Links to Paper and Supplementary Materials

Main Paper (Open Access Version): https://papers.miccai.org/miccai-2025/paper/4285_paper.pdf

SharedIt Link: https://rdcu.be/eHwV1

SpringerLink (DOI): https://doi.org/10.1007/978-3-032-04981-0_6

Supplementary Material: Not Submitted

Link to the Code Repository

https://github.com/sarathsp1729/Zebrafish-development

Link to the Dataset(s)

https://github.com/sarathsp1729/Zebrafish-development

BibTex

@InProceedings{SivSar_Automated_MICCAI2025,
        author = { Sivaprasad, Sarath AND Wang, Hui-Po AND Jäckel, Anna-Lisa AND Baumann, Jonas AND Baumann, Carole AND Herrmann, Jennifer AND Fritz, Mario},
        title = { { Automated Detection of Abnormalities in Zebrafish Development } },
        booktitle = {proceedings of Medical Image Computing and Computer Assisted Intervention -- MICCAI 2025},
        year = {2025},
        publisher = {Springer Nature Switzerland},
        volume = {LNCS 15966},
        month = {September},
        page = {56 -- 66}
}

Reviews

Review #1

Please describe the contribution of the paper

This paper introduces a dataset of microscopic image sequences that capture zebra fish embryonic development under control conditions and exposure to compounds with annotations from experts at the image and sequence level. Two classification tasks are formulated (fertility detection and toxicity assessment) and evaluated at the image level prediction and predictions over time. A transfomer-based model is defined as an initial benchmark that takes one image at a time and considers context from the sequence. The performance of this model in both tasks exceeds 90% at the image level and shows room for improvement in the whole sequence evaluation.
Please list the major strengths of the paper: you should highlight a novel formulation, an original way to use data, demonstration of clinical feasibility, a novel application, a particularly strong evaluation, or anything else that is a strong aspect of this work. Please provide details, for instance, if a method is novel, explain what aspect is novel and why this is interesting.
- The motivation for the proposed dataset is clearly explained and contrasted to existing datasets, highlighting the need for larger scale and more detailed annotations.
- Evaluations at the whole sequence level demonstrate some challenges and opportunities to develop better models.
Please list the major weaknesses of the paper. Please provide details: for instance, if you state that a formulation, way of using data, demonstration of clinical feasibility, or application is not novel, then you must provide specific references to prior work.
- Limited novelty of the transformer model: based on the original ViT architecture [5], the spatial processing is namely the patch-based formulation and the temporal information is given by a positional embedding, also part of the original formulation of Transformers [23]. Related works that have used Transformer models for processing sequential image data are missing (even if it was in other domains). Two references that use Transformer models in zebrafish data are mentioned in the related works, but do not include the task or how the proposed model differs from those.
- Lack of comparisons to other models: the experiments are limited to one model, for which ablations are not reported either (e.g., to study the effect of the spatial and temporal embeddings).
- Missing justification for some experimental details: 1) The high resolution images are downsampled for processing. What are the implications of this? and consider revising claims such as “The model is designed to process sequences of high-definition microscopic images”. 2) There were 4 classes annotated for the toxicity task, but it seems like the model predicted alive vs anomalous samples.
- The tasks described in section 3 do not mention the evaluation scenario of early detection, which is then introduced in the results. Early detection is phrased as a relevant and challenging task, which can be clarified earlier in the paper and how to properly evaluate it (accuracy at different time steps).
- Even though the initial results provide a benchmark for the tasks, it is hard to appreciate how challenging these task actually are without comparing to other methods (mentioned before) or reporting number from previous methods in existing datasets.
Please rate the clarity and organization of this paper

Satisfactory
Please comment on the reproducibility of the paper. Please be aware that providing code and data is a plus, but not a requirement for acceptance.

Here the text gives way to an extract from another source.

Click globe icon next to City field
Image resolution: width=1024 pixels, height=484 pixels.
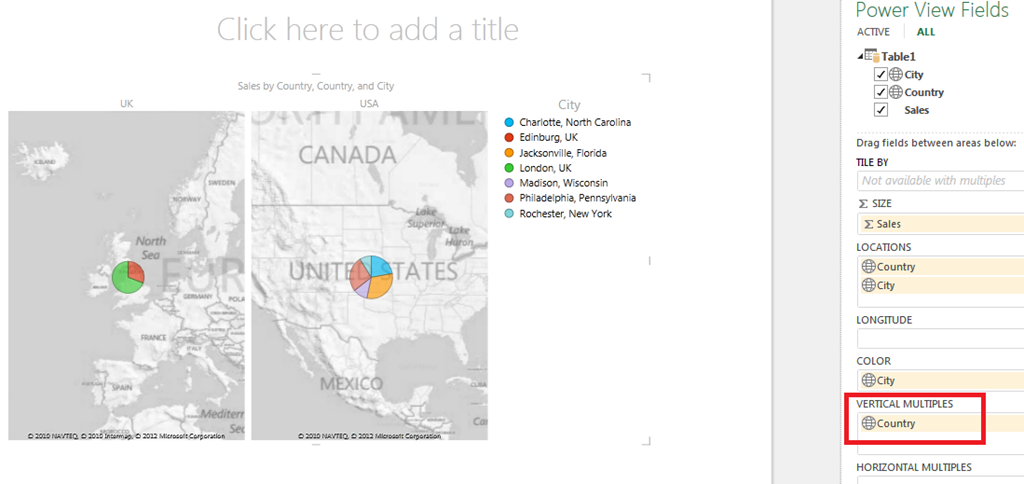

The authors claimed to release the source code and/or dataset upon acceptance of the submission.
Optional: If you have any additional comments to share with the authors, please provide them here. Please also refer to our Reviewer’s guide on what makes a good review and pay specific attention to the different assessment criteria for the different paper categories: https://conferences.miccai.org/2025/en/REVIEWER-GUIDELINES.html
- Precision is used to report performance in the abstract but only accuracy is reported in the results.
- When claiming the contributions, the fine-grained temporal annotations are part of the dataset (so it can be combined with the first contribution).
- The related work could benefit from comparisons to other transformer models/CNN models, rather than spending one paragraph describing why zebrafish is used as a model organism (may be relevant for a different audience though).
- Taking the logit as the confidence of a prediction may be a simplification, considering that these may not be calibrated (how close the estimated confidence is to the true probability).
- Explain how this number was computed: “1.3 hours in which human experts can accurately predict the label”. Does it follow a prospective analysis? In a retrospective analysis, the fact that the AI needs to see more of the sequence to reach certain accuracy may not be a problem because the data is already collected and the processing is fast. This comparison can be clarified.
Rate the paper on a scale of 1-6, 6 being the strongest (6-4: accept; 3-1: reject). Please use the entire range of the distribution. Spreading the score helps create a distribution for decision-making.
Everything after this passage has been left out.